Renting a car in Thailand
Compared to its neighbors’ roads, Thailand’s are smooth and wide. But just because the roads aren’t as awful as say, Cambodia’s, doesn’t mean that driving here is a pleasant experience. Traffic laws and flows are much different than at home, and you also have the added stress of driving on the left side of the road. Motorbikes, vendor carts and tuk-tuks weave in and out of lanes, often passing on blind turns. I’ve yet to see a turn signal being used. And if you get in an accident, you’ll have to deal with a major language barrier.
That being said, once you get outside of major cities, driving in Thailand can be a great way to tour the country at your own pace. If you’re aware of the rules of the road and drive slowly, you should be able to enjoy a road trip holiday that most visitors to Thailand never do.
Officially, you need an International Driving Permit to rent a car or motorcycle in Thailand. This document is essentially a translation of your original license, which you’ll also need to have. US citizens can obtain one through the American Automobile Association for $15.
Make sure you have adequate insurance through your rental company.
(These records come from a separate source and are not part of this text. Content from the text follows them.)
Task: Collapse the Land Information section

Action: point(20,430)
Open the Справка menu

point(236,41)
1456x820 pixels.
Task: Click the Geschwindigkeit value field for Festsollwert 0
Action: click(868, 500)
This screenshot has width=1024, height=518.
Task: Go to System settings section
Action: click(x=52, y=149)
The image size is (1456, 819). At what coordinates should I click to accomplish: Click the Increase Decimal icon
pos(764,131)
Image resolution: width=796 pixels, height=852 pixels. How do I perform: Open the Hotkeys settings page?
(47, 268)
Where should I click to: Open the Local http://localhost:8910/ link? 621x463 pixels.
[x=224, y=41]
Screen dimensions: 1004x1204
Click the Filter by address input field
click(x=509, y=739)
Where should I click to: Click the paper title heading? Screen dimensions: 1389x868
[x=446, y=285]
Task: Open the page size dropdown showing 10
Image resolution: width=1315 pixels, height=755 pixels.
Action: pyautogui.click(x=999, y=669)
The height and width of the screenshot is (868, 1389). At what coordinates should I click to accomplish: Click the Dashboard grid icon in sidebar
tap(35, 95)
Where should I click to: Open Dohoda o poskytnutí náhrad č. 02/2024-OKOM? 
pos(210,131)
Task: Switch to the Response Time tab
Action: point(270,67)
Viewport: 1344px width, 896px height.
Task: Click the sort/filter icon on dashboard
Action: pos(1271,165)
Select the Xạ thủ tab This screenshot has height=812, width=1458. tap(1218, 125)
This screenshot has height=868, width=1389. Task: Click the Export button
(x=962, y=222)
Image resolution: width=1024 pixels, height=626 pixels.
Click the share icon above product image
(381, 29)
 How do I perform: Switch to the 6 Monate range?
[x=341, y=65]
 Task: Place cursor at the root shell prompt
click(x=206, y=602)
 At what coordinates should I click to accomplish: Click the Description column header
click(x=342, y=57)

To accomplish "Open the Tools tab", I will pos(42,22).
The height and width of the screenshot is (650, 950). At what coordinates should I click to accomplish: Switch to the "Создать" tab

At the least you’ll need liability coverage, but better rental companies offer comprehensive insurance. Check the dates and extent of the coverage before you sign anything.
Though smaller, local companies generally offer cheaper rates, they also tend to have older cars. Global companies are generally easy to deal with and have better services; you can search many companies at once for a car rental in Thailand by using a service such as www.cheapcarrental.com.
Finally, remember to relax and slow down – you’re on holiday in Thailand, after all! Allow time for mishaps, detours, and traffic jams, and simply go with the flow of traffic.